Poll aggre-gatorHarris (national)Trump (national)Spread (national)Harris (PA)Trump (PA)Spread (PA)
New York Times49%47%Harris
+3
49%48%Harris
+2
FiveThir-tyEight48.3%45.5%Harris +2.848.2%46.8%Harris +1.4
RealClear-Politics49.3%47.4%Harris +1.948.5%47.5%Harris +1.0
Nate Silver48.9%46.2%Harris +2.748.7%47.5%Harris +1.2

There’s a lot of discussion about these numbers right now. In particular, I’ve seen criticism of Nate Silver as being biased towards Trump because people claim his work is funded by Trump backer Peter Thiel. Silver denies this.

What is the truth?

The truth is, none of this matters.

No one is winning right now. One person will win on Election Day. Before that, none of this matters.

Polls measure what people who answer polls tell pollsters, not how people vote. That is not a balanced sample of the electorate, since it misses people who don’t answer pollsters — and it’s very hard to tell what kind of bias that introduces.

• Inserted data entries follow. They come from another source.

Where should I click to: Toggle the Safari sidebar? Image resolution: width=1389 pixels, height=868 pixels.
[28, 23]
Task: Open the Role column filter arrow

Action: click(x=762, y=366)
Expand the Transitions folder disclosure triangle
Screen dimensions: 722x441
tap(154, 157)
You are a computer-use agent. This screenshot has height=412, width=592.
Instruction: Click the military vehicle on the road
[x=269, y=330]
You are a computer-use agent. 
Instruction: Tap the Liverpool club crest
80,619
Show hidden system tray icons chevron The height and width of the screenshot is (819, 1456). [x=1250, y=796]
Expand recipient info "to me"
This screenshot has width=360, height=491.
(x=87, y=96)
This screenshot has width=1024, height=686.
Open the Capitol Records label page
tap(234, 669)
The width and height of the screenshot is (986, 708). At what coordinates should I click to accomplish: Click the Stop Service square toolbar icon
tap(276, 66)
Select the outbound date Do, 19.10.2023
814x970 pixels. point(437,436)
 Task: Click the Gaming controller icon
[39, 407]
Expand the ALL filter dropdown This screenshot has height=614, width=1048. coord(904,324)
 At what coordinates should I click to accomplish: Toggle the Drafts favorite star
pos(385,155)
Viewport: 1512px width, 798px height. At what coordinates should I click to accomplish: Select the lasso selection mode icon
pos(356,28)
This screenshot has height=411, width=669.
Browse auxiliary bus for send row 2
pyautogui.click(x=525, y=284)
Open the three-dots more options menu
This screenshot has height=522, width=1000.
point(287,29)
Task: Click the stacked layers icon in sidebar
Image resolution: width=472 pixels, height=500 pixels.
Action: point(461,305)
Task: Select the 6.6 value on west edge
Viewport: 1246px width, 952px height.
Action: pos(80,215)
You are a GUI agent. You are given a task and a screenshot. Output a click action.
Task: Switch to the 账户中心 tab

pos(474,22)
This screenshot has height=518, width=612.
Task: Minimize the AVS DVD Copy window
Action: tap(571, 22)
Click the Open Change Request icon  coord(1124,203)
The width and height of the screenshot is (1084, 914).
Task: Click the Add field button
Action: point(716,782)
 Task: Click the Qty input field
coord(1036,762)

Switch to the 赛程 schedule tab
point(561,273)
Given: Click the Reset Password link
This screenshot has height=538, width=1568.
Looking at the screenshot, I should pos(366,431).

Measures to “unskew” polls based on perceptions of their bias are inevitably based on the unskewing entity’s politics. No one unskews a poll that favors them.

Poll aggregators are making their own assumptions about which polls are worth more and which are worth less. And they disagree. Which is why Harris’s “lead” in national polls — of which there hundreds — might be 1.9% or 3% based on who you ask.

The whole rickety tower of aggregators aggregating polls of people who might or might not represent the electorate invites people to add their own interpretation. And that interpretation always looks the same.

If you favor Trump over Harris, you say that the polls and aggregators are missing his strength and her weakness.

And if you favor Harris over Trump, you say that the polls and aggregators are missing her strength and his weakness.

People used to criticize the bullpen of the Red Sox by saying “No lead is safe.” With polls and aggregators, it’s not a question of whether a lead is safe. There is no lead.

It’s a data-soaked exercise in confirmation bias that has everything to do with what makes us feel good and very little to do with what matters in this election.

Believe nothing about the race. If this election makes you feel insecure, it should, because nobody knows what’s going to happen. That’s hard to live with.

Do something.

Research the candidates’ actual positions, not made up crap about fake sales taxes and post-birth abortions.

Talk to the people who matter. I have relatives in Pennsylvania, you can bet I’m talking to them.

Volunteer or contribute to the candidates whose positions you favor.

Become a poll worker to assure the integrity of the election.

And learn to live with uncertainty. Because fighting over polls and poll aggregators isn’t going to get anybody elected.